# Document extract
----
Posts Tagged ‘Pearland Oilers Trick Play’

About That Pearland Oilers Trick Play

December 19, 2010

First of all, roll out the congratulations this morning to the Pearland Oilers high school varsity football program. Last night up in Arlington and Jerry Jones’s Cowboy Stadium, the Oilers defeated the Euless Trinity Trojans, the defensing state champions and currently ranked “best high school team in the nation,” to take the 5A Division I Texas state championship by the eke-out score of 28-24.

Pearland did it with heart, talent, and a dose of trickery that even fooled Fox Sports, the network that ostensibly was handling the telecast of the game state-wide. As it turned out, Fox got almost all of it on live camera. They missed about 15 critical seconds in the third quarter, so thank God for replay capacity. Even with replay, it still left me feeling slightly cheated.

No doubt the DVD of this game will serve Fox as a tutorial for all new and some current game action directors on what not to do in the interest of absorbing colorful sideline stories into the coverage. You never know during those lull parts of a game when something may happen you’ve never seen before – and may never see again. And that’s exactly what happened last night. In a play that came off as a trick sleeper play, the Oilers of Pearland scored a touchdown that eventually proved to be the difference between the disappointment of defeat and the joy of a state crown on they eventually rode on the back of a perfect 16-0 season record.

With a little less than seven minutes to go in the third quarter, and leading 14-10, Pearland was driving, with a first down on their own 46 yard line. That’s when Fox cut to the stands for a report on why certain male Euless Trinity students had decided to go shirtless and paint their chests patronizingly on the occasion of this cold weather game. (DUH, FOX! It was indoors! They’re adolescent males! What do you expect them to do, act like mature adult FOX executives? And where was all your journalistic training about story line in that director’s apparent (i.e., “Dog Bites Man = no story. Man bites dog = story.) Had they been female students doing the same thing, you might have had a shocking sideline sidebar piece, but you had nothing there in these typically adolescent young men to justify missing one of those once in a lifetime plays that hardly ever happen,

Here’s what we missed. It’s better told with pictures here. Sorry that I have no way to run it as a video clip, but just catch your local news today – and YouTube by no later than tonight. The action view should be all over the world by then:

Above Photo: Pearland (in white) center Derek Hoffpauir snaps the ball to QB Trey Anderson. Receiver Sam Ukwuachu is in motion off-camera, lower left, but all other Pearland players are perfectly still. Taking their cue from the still guys, ten of the Euless Trinity defenders just stand there too. The only defender to figure it out early is the back covering Ukwuachu. He goes in motion to guard against what’s to come, but he has no help.
----
# Data extract
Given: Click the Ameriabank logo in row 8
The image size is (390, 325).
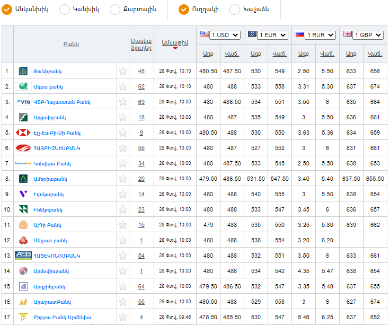Looking at the screenshot, I should point(23,179).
----
# Set of tasks
1. Print the passage from the post about the Pearland Oilers trick play word for word, starting with "Posts Tagged ‘Pearland" and going on through "feeling slightly cheated.".
2. Proceed with the post about the Pearland Oilers trick play, writing on from its final sentence.

# Results for the exercise
1.
Posts Tagged ‘Pearland Oilers Trick Play’

About That Pearland Oilers Trick Play

December 19, 2010

First of all, roll out the congratulations this morning to the Pearland Oilers high school varsity football program. Last night up in Arlington and Jerry Jones’s Cowboy Stadium, the Oilers defeated the Euless Trinity Trojans, the defensing state champions and currently ranked “best high school team in the nation,” to take the 5A Division I Texas state championship by the eke-out score of 28-24.

Pearland did it with heart, talent, and a dose of trickery that even fooled Fox Sports, the network that ostensibly was handling the telecast of the game state-wide. As it turned out, Fox got almost all of it on live camera. They missed about 15 critical seconds in the third quarter, so thank God for replay capacity. Even with replay, it still left me feeling slightly cheated.

2.
Above Photo: Pearland QB Anderson lulls the time away, just giving his receiver the time he needs to get down the field and past the lone defender. Meanwhile, the Euless Trinity boys mostly just stand around too, feeding on the narcotic stillness of the the Pearland magicians. This play is “misdirection” in its most extreme form.

Above Photo: QB Anderson cocks his arm for the calmly calculated launching. In the still of the night, the Euless Trinity players continue to just stand and watch, along with most of their Pearland actor counterparts. By this time, the sight of Anderson’s arms going way back, at least, ┬ámust arouse a thought as singularly simple as this one among some of the Trinity boys: “Wonder what he’s doing?”

Above Photo: Euless Trinity players: “Holy Lost Cause! He’s throwing a forward pass! Wake us when it’s over!”

Above Photo: Pearland wide receiver slips by the lone Euless Trinity defender and prepares to glide under the catch near the 20. He will take it in fully at the 16 and waltz home home easily from there. By now, the rest of the Euless Trinity team is moving, but it is way too little and far too late for the Trojans to prevent disaster. Alarm clocks and snooze buttons are not much help in football either.

Above Photo: The catch comes home and the race is on.

Above Photo: “Bye, Bye, Baby, Goodbye!” Ukwuachu heads for the house and a 20-10 Pearland lead. Officially, the play covers 54 yards at 6:41 left on the clock in the 3rd quarter, but it covers the whole big 5-A championship game with the added art of deception, proving itself ultimately to be the difference-maker we described earlier.

Above Photo: With Pearland becoming the first team to break bread in the end zone on a trick play of all trick plays in the second half, that score you see above you is about to change to Pearland 21 – Euless Trinity 10.

Above Photo: With 6:41 to go in the 3rd quarter, Pearland has taken a 21-10 lead. Each club will score seven points in the fourth quarter, but this play throws all the momentum behind Pearland and, as we are starting to say redundantly, it also transcends as the final difference in scoring. Euless Trinity plays well, but they get a taste of one of life’s most important crueler lessons: Sometimes life isn’t fair and things are not always what they seem. All we can do is stay alert, try to learn from our errors and disappointments, and hope we do better the next time. The same set of lessons are available to the Fox Sports Network.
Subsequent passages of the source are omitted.